→ **DOCUMENT PASSAGE**:
BEGIN
Katherine Waterston

Some actresses become stars overnight, over a summer, over the course of several years. For Katherine Waterston, it happened at precisely the moment she emerged from the shadows into the living room of a beach town shack in Paul Thomas Anderson’s Inherent Vice (2014), announcing herself with a whisper: “Psssst!” In addition to setting into motion the story’s Pynchonian mystery, that appearance launched her into her present mainstream breakout, with one expected blockbuster opening this month, three more films on the horizon, and many memorable characters in her wake.

Waterston, the daughter of veteran actor Sam Waterston, spent several years performing Off Broadway, with critically acclaimed turns in The Cherry Orchard and Dreams of Flying Dreams of Falling. Her first feature film role was a small part in Michael Clayton, the 2007 legal thriller starring George Clooney. Eight years, several glancing parts, and Inherent Vice later, the major roles began unfurling: alongside Michael Fassbender in 2015’s Steve Jobs, as the Apple co-founder’s former lover; as a wizardly bureaucrat in last year’s Harry Potter spin-off, Fantastic Beasts and Where to Find Them; and, this month, playing the intergalactic explorer Daniels in Alien: Covenant, the sixth installment in the Alien franchise. And while Covenant is a prequel to the very famous 1979 original, Waterston’s Daniels will surely be linked in the minds of many to her precursor, Sigourney Weaver‘s ass-kicking Ripley. (Big shoes to fill, Waterston is aware.) 

As Waterston tells her friend, the actress Natasha Lyonne, it’s tempting to draw a dividing line between her life pre-celebrity and post-celebrity—to see her years of toil followed by years of reward. In this romanticized but facetious vision of her career, Waterston, now 37, emerged from the shadows and into the bright lights of Hollywood, fully formed.

KATHERINE WATERSTON: Hello.

NATASHA LYONNE: Hi, baby.
END
→ **ENTRIES SHOWN**:
BEGIN
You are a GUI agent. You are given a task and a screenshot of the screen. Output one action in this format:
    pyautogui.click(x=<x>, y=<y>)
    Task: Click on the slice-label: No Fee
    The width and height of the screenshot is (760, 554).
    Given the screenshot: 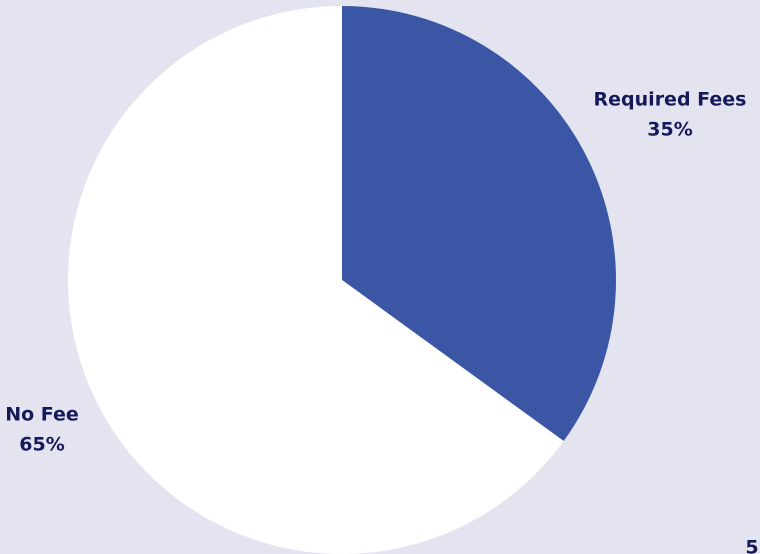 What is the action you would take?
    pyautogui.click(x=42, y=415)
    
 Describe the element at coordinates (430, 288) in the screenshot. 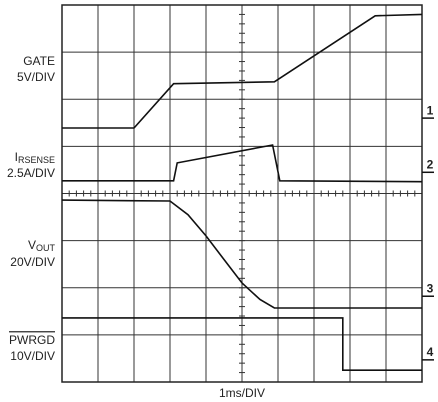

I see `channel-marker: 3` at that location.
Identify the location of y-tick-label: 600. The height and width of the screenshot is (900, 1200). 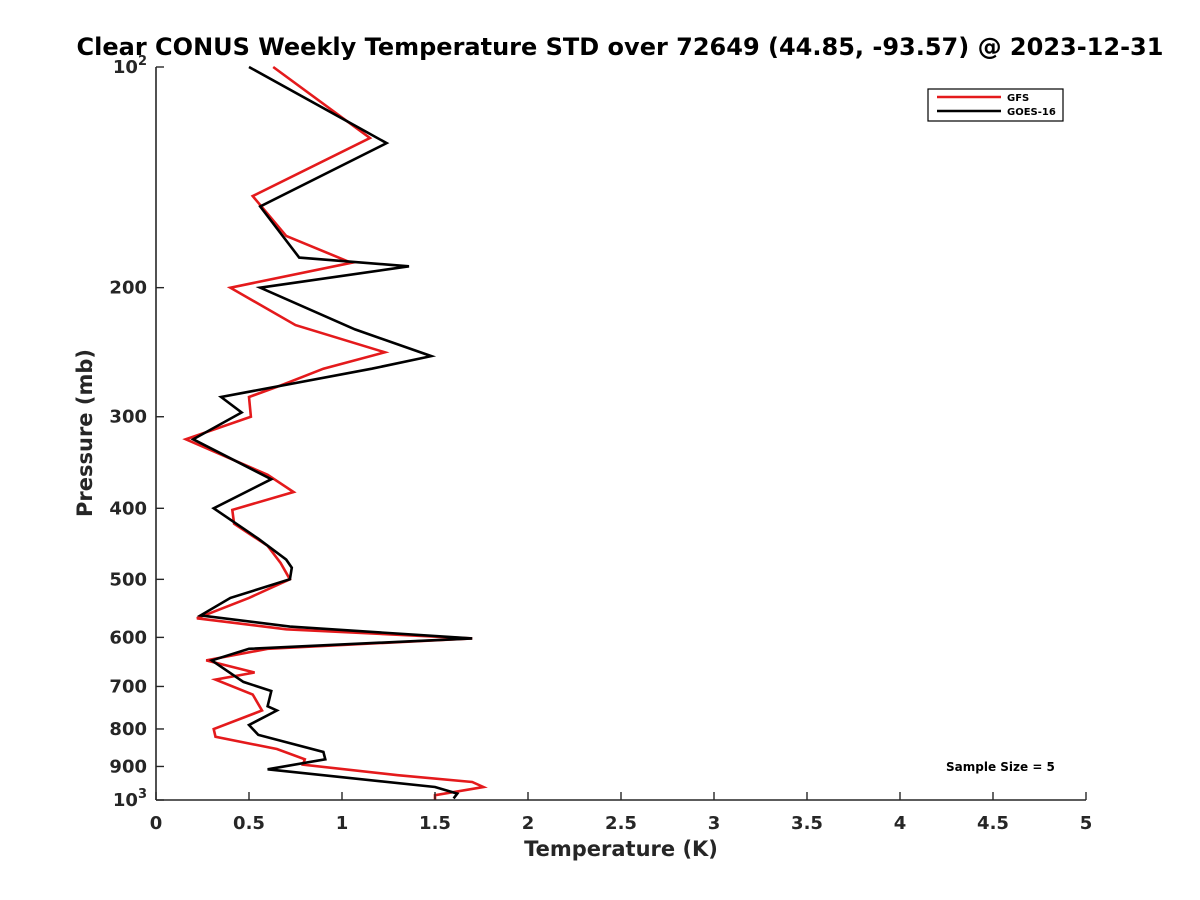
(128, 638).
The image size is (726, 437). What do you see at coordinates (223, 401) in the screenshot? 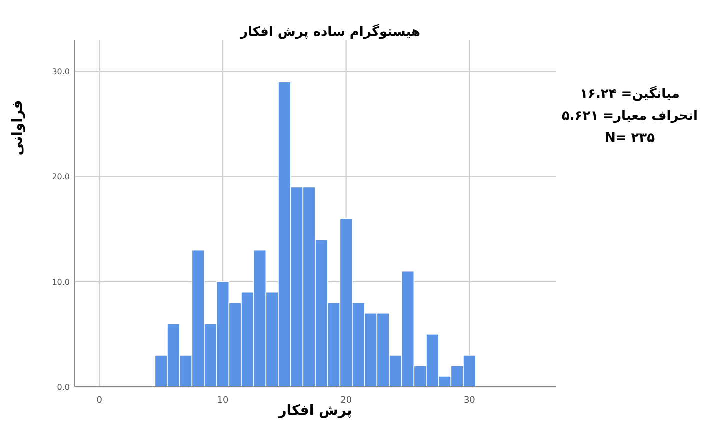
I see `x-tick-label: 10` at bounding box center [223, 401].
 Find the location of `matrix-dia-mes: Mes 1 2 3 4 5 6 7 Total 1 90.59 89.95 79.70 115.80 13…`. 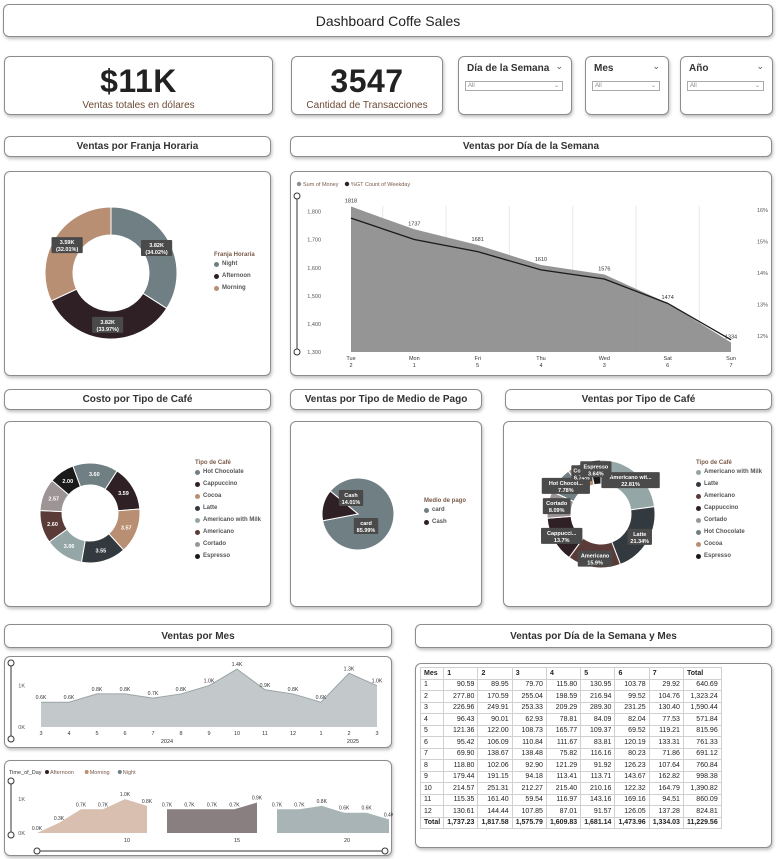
END
BEGIN
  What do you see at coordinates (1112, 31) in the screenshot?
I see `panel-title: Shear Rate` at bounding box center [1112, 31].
END
→ **REQUEST 1**: Reproduce the Katherine Waterston profile word for word, in full.
→ **REQUEST 2**: From the entries, take the lines starting with the line that contains "What do you see at coordinates (1112, 31)" and continuing through the line that contains "center [1112, 31].", and present only those lines as a numbered list, omitting any blank lines.

→ **RESPONSE AREA 1**:
Katherine Waterston

Some actresses become stars overnight, over a summer, over the course of several years. For Katherine Waterston, it happened at precisely the moment she emerged from the shadows into the living room of a beach town shack in Paul Thomas Anderson’s Inherent Vice (2014), announcing herself with a whisper: “Psssst!” In addition to setting into motion the story’s Pynchonian mystery, that appearance launched her into her present mainstream breakout, with one expected blockbuster opening this month, three more films on the horizon, and many memorable characters in her wake.

Waterston, the daughter of veteran actor Sam Waterston, spent several years performing Off Broadway, with critically acclaimed turns in The Cherry Orchard and Dreams of Flying Dreams of Falling. Her first feature film role was a small part in Michael Clayton, the 2007 legal thriller starring George Clooney. Eight years, several glancing parts, and Inherent Vice later, the major roles began unfurling: alongside Michael Fassbender in 2015’s Steve Jobs, as the Apple co-founder’s former lover; as a wizardly bureaucrat in last year’s Harry Potter spin-off, Fantastic Beasts and Where to Find Them; and, this month, playing the intergalactic explorer Daniels in Alien: Covenant, the sixth installment in the Alien franchise. And while Covenant is a prequel to the very famous 1979 original, Waterston’s Daniels will surely be linked in the minds of many to her precursor, Sigourney Weaver‘s ass-kicking Ripley. (Big shoes to fill, Waterston is aware.) 

As Waterston tells her friend, the actress Natasha Lyonne, it’s tempting to draw a dividing line between her life pre-celebrity and post-celebrity—to see her years of toil followed by years of reward. In this romanticized but facetious vision of her career, Waterston, now 37, emerged from the shadows and into the bright lights of Hollywood, fully formed.

KATHERINE WATERSTON: Hello.

NATASHA LYONNE: Hi, baby.

→ **RESPONSE AREA 2**:
1.   What do you see at coordinates (1112, 31) in the screenshot?
2. I see `panel-title: Shear Rate` at bounding box center [1112, 31].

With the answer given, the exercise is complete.